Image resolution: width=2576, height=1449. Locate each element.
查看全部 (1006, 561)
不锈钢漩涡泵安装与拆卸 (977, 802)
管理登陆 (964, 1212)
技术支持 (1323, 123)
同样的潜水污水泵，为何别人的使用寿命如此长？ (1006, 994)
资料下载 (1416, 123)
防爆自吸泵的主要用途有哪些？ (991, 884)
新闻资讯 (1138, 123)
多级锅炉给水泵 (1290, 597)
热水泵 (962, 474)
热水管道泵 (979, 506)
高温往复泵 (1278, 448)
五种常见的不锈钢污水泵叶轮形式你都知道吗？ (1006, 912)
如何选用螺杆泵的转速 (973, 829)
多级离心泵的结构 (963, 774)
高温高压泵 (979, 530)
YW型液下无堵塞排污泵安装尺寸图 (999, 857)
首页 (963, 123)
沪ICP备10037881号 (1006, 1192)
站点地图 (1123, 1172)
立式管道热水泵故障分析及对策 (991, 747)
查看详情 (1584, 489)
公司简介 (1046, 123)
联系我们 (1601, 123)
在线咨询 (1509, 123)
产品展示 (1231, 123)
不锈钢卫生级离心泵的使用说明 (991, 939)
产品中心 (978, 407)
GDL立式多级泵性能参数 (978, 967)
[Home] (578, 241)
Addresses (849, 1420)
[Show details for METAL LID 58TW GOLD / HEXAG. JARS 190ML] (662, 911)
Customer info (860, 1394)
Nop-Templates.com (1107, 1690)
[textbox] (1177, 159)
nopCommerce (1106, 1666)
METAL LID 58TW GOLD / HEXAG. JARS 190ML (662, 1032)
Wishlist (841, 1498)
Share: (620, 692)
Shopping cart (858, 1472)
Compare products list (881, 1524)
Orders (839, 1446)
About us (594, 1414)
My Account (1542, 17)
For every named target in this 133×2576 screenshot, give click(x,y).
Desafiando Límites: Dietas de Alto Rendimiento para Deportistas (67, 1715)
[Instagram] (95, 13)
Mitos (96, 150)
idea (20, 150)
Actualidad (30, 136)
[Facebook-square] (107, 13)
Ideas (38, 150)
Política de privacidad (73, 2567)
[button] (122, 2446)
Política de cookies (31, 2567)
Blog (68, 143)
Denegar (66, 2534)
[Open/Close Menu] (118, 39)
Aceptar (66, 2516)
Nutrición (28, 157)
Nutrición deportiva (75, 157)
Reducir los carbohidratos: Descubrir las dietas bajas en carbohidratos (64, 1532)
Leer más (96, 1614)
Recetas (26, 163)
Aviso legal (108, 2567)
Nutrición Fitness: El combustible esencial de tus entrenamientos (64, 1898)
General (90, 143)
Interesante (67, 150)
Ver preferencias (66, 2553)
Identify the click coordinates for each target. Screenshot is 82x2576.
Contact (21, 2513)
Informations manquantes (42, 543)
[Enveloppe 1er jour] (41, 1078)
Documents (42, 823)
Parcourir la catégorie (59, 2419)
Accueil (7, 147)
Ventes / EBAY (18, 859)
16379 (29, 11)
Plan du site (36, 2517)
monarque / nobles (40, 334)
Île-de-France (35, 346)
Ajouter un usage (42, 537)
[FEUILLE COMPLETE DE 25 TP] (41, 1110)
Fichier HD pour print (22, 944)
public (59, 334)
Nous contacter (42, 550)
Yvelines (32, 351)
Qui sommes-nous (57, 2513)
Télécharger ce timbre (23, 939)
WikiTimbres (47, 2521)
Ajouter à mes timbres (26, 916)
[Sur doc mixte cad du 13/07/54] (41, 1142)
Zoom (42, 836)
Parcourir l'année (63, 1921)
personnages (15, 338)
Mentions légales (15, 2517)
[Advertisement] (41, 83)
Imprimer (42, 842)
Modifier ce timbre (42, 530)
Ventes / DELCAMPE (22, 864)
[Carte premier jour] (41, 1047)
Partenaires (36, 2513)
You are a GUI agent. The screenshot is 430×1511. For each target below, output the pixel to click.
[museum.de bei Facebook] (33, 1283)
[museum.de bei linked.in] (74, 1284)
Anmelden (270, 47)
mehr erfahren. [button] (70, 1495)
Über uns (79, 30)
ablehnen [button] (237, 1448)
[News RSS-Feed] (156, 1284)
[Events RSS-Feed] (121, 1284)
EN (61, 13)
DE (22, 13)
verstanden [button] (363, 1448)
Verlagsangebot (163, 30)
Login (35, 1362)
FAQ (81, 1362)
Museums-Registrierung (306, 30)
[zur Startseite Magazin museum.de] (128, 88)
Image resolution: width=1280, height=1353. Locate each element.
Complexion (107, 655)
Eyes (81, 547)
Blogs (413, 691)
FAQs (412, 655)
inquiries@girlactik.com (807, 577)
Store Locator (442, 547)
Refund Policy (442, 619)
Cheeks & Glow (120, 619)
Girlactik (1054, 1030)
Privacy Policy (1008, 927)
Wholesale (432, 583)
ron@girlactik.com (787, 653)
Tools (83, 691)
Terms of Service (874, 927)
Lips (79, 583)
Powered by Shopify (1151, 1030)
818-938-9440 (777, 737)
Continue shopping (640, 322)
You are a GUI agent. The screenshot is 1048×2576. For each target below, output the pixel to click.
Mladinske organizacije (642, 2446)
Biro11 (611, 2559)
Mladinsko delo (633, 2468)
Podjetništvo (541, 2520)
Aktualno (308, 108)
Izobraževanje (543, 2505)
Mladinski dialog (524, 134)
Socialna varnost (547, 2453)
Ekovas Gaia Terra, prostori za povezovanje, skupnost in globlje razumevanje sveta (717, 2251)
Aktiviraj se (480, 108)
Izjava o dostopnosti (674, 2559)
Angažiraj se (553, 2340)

━━━━

## Exercise
Begin at the line containing "[museum.de bei Facebook] (33, 1283)" and reproduce every line through the last one in the records above, exactly.

## Result of the task
[museum.de bei Facebook] (33, 1283)
[museum.de bei linked.in] (74, 1284)
Anmelden (270, 47)
mehr erfahren. [button] (70, 1495)
Über uns (79, 30)
ablehnen [button] (237, 1448)
[News RSS-Feed] (156, 1284)
[Events RSS-Feed] (121, 1284)
EN (61, 13)
DE (22, 13)
verstanden [button] (363, 1448)
Verlagsangebot (163, 30)
Login (35, 1362)
FAQ (81, 1362)
Museums-Registrierung (306, 30)
[zur Startseite Magazin museum.de] (128, 88)
Image resolution: width=1280, height=1353. Locate each element.
Complexion (107, 655)
Eyes (81, 547)
Blogs (413, 691)
FAQs (412, 655)
inquiries@girlactik.com (807, 577)
Store Locator (442, 547)
Refund Policy (442, 619)
Cheeks & Glow (120, 619)
Girlactik (1054, 1030)
Privacy Policy (1008, 927)
Wholesale (432, 583)
ron@girlactik.com (787, 653)
Tools (83, 691)
Terms of Service (874, 927)
Lips (79, 583)
Powered by Shopify (1151, 1030)
818-938-9440 (777, 737)
Continue shopping (640, 322)
You are a GUI agent. The screenshot is 1048×2576. For each target below, output the pixel to click.
Mladinske organizacije (642, 2446)
Biro11 (611, 2559)
Mladinsko delo (633, 2468)
Podjetništvo (541, 2520)
Aktualno (308, 108)
Izobraževanje (543, 2505)
Mladinski dialog (524, 134)
Socialna varnost (547, 2453)
Ekovas Gaia Terra, prostori za povezovanje, skupnost in globlje razumevanje sveta (717, 2251)
Aktiviraj se (480, 108)
Izjava o dostopnosti (674, 2559)
Angažiraj se (553, 2340)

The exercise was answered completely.